Transmettre l’histoire de France de façon vivante, incarnée et ludique est un des enjeux du patronage. La culture d’un pays est un bien précieux pour ses habitants. Ce texte de 1941 signé par Y. Favre est un préalable à une visite pédagogique d’une des nombreuses cathédrales de France que cet auteur qualifie « d’hymne de pierre que les chrétiens offrent à leur Seigneur ». Quoi de mieux pour faire connaître aux enfants l’histoire et le patrimoine français de façon ludique.
Des joyaux de l’histoire et de la culture
Quand on constate l’exiguïté des villes au Moyen-Âge, la petitesse des maisons et des rues, on est étonné de voir les grandes dimensions des cathédrales de France qui les domine. C’est que tout s’est trouvé réuni pour faire de nos vastes églises gothiques des chefs-d’œuvre d’art et de magnificence. Déjà, sans doute, rien n’était jugé trop beau pour la Maison du Seigneur et depuis plusieurs siècles on construisait des églises pour lesquelles ni les pierres ni les marbres n’étaient épargnés ? Elles étaient fort belles mais les principes architecturaux adoptés jusqu’alors n’avaient pas permis ces dimensions qui nous étonnent dans les constructions religieuses des 13e et 14e siècles.
Les cathédrales de France s’élèvent à partir du XIIe siècle
A partir de la fin du 12e siècle les premiers essais ont été faits, l’ogive et l’arc-boutant ont été employés avec succès, à travers toute la France peuvent commencer à s’élever ces joyaux d’architecture qui dominent encore nos villes.

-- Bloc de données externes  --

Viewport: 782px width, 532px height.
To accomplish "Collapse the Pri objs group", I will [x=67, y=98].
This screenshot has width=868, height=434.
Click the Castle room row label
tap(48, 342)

Les grandes dimensions de ces monuments s’expliquent aussi du fait que si nos églises sont la Demeure de Dieu elles sont également la maison de ses enfants. Nous entrons dans nos églises pour participer aux cérémonies et il fallait que ces cathédrales de France soient assez grandes pour contenir le peuple chrétien accouru. Du reste les constructeurs ne séparaient pas le Seigneur de ses enfants et si tout l’art ornemental : sculpture, vitraux était tout premièrement dédié à Dieu, il n’en servait pas moins secondairement à l’instruction et à l’agrément des fidèles.

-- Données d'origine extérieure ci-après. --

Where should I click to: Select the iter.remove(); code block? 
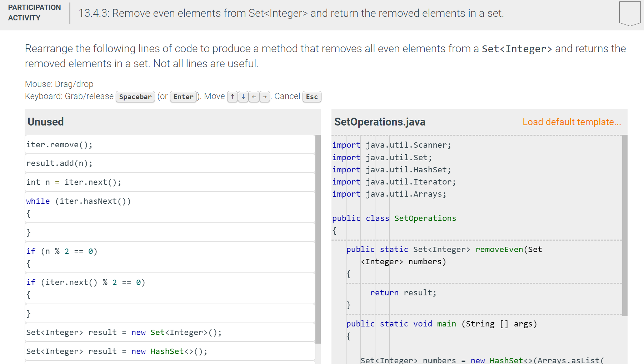pyautogui.click(x=170, y=144)
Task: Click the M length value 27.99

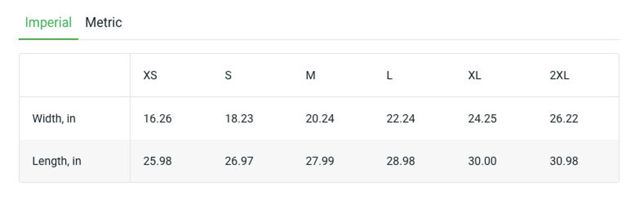Action: 320,161
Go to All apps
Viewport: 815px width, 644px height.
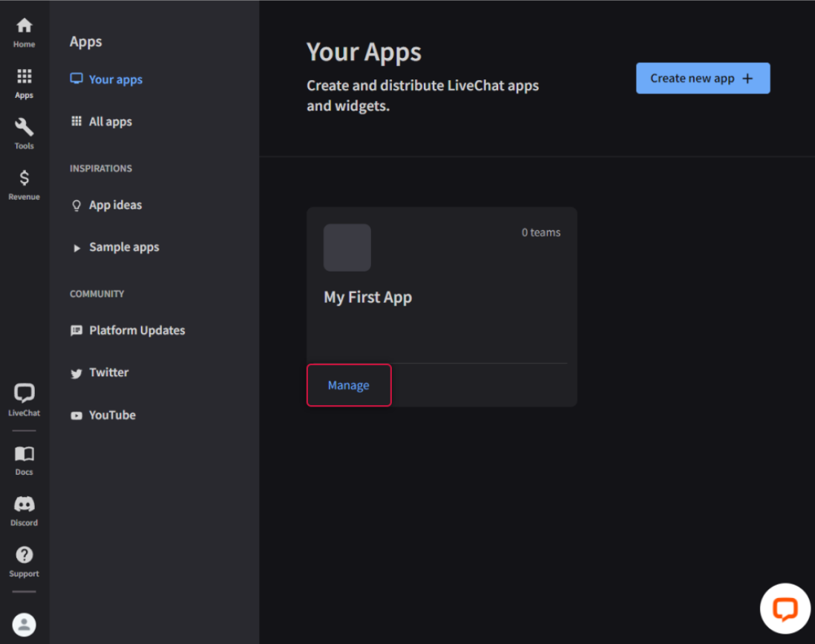coord(110,122)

Les Cathédrales de France offertes à Dieu comme demeure
Ces églises sont des poèmes de pierre dans lesquelles chante toute la Création : flore, faune… grotesques que tous ses enfants offrent à leur Seigneur par l’intermédiaire de Marie à qui elles sont généralement dédiées
Ce sont d’abord des églises de pierre.
Fini le temps où l’on allait chercher dans les ruines des monuments romains les marbres précieux, venus parfois de Grèce, dont on revêtait les murs, et les colonnes qui soutenaient les voûtes. Par la force des choses car on n’a plus rien d’autre, on construit avec la pierre du pays et c’est elle que les sculpteurs vont travailler. Lorsque l’Evêque et le Chapitre d’une ville décident de commencer la construction des cathédrales de France, ils s’inquiètent en premier lieu de savoir d’où viendront les matériaux nécessaires. Il y a en France certaines carrières de marbres qui sont célèbres près de Toulouse, ils ont servi autrefois lors de la construction des églises de Languedoc : Saint-Sernin, etc. mais maintenant on n’y a plus guère recours et le transport serait trop compliqué. On se servira des pierres du pays et nous voyons des Chapitres se porter acquéreurs de carrières situées dans les environs du lieu de construction.

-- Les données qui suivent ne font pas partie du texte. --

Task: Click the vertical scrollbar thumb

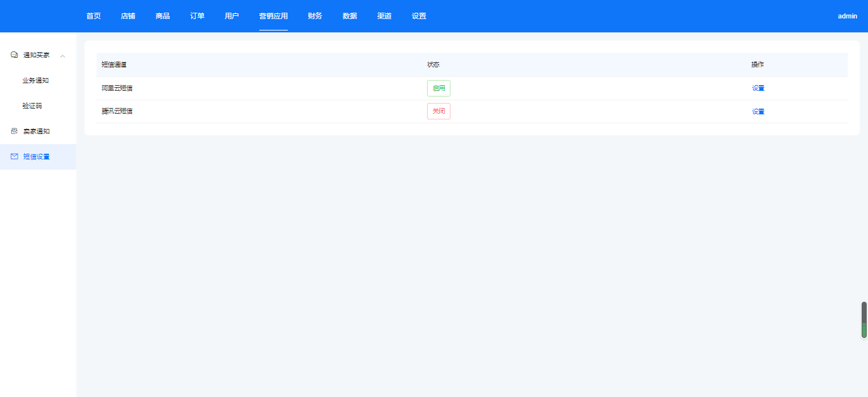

Les pierres varient selon les régions
On augmente le nombre d’ouvriers qui y travaillent, les gens du pays vont aider au transport et les routes se couvrent de convois qui apportent les pierres qui enfouies ou visibles contribueront à édifier le monument.Suivant les régions ce sera une pierre plus ou moins dure et le sculpteur saura tirer parti de ses qualités spécifiques. A Paris comme à Chartres, on emploiera une belle pierre de liais d’un grain dur et fin, à Rouen, de la pierre de Vernon plus molle et friable, en Bourgogne, la pierre de Tonnerre qui se polit et se dore au soleil.
Toute la nature chante dans ce poème dédié à son Créateur.
Elle se retrouve au complet dans l’ornementation des, chapiteaux, des frises, des portails. On est parfois surpris en regardant attentivement de sentir quel charme se dégage de ses feuilles de choux, de ces radis, de ces branches de vigne que l’on retrouve dans presque toutes nos cathédrales de France. Quant aux animaux qui décorent chapiteaux et frises, ce sont également ceux de nos pays : chevaux, chiens, etc., et je connais même telle base de colonne où un chien de chasse poursuit un lapin en suivant la piste ronde réclamée par le membre de construction qu’ils décorent.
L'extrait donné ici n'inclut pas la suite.